**Given request**: Find every line in the material below that contains the word "link", and copy each of those lines.

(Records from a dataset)
--

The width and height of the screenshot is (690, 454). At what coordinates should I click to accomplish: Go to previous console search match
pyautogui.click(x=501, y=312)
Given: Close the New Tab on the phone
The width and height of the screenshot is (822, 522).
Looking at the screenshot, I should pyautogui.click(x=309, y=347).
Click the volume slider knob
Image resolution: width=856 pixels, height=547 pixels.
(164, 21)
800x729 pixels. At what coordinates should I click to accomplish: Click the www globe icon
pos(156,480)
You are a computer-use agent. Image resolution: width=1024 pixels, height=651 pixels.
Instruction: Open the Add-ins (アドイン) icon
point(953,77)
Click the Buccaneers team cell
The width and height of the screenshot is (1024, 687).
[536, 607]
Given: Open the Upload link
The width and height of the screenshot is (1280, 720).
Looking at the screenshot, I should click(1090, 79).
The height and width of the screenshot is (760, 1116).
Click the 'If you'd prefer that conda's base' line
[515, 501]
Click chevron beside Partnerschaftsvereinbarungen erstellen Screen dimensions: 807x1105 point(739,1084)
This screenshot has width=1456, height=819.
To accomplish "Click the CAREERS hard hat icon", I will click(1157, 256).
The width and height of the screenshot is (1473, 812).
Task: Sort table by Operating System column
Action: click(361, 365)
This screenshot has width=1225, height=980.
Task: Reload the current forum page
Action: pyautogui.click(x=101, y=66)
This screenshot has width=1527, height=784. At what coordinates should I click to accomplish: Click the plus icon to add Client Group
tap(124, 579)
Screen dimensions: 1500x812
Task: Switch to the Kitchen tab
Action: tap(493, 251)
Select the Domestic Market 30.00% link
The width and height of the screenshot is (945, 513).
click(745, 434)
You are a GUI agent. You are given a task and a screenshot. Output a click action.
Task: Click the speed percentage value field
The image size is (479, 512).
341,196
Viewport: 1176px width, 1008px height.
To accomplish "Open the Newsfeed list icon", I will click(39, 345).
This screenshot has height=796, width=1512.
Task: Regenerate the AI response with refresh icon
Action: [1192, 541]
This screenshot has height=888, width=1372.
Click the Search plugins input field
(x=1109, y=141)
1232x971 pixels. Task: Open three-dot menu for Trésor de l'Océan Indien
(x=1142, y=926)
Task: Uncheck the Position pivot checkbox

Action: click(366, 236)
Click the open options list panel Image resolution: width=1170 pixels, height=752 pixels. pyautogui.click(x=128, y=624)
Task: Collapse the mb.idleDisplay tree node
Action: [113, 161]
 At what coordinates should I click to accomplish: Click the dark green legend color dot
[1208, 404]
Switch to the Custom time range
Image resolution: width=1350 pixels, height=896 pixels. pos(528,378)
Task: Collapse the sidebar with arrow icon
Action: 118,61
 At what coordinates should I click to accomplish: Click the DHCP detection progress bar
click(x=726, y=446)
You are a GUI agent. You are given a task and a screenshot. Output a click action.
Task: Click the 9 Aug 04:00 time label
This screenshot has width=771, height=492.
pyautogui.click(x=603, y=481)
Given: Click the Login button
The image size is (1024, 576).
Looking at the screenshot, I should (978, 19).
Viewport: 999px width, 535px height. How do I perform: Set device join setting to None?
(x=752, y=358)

--

**The completed task**:
Given: Open the Upload link
Select the Domestic Market 30.00% link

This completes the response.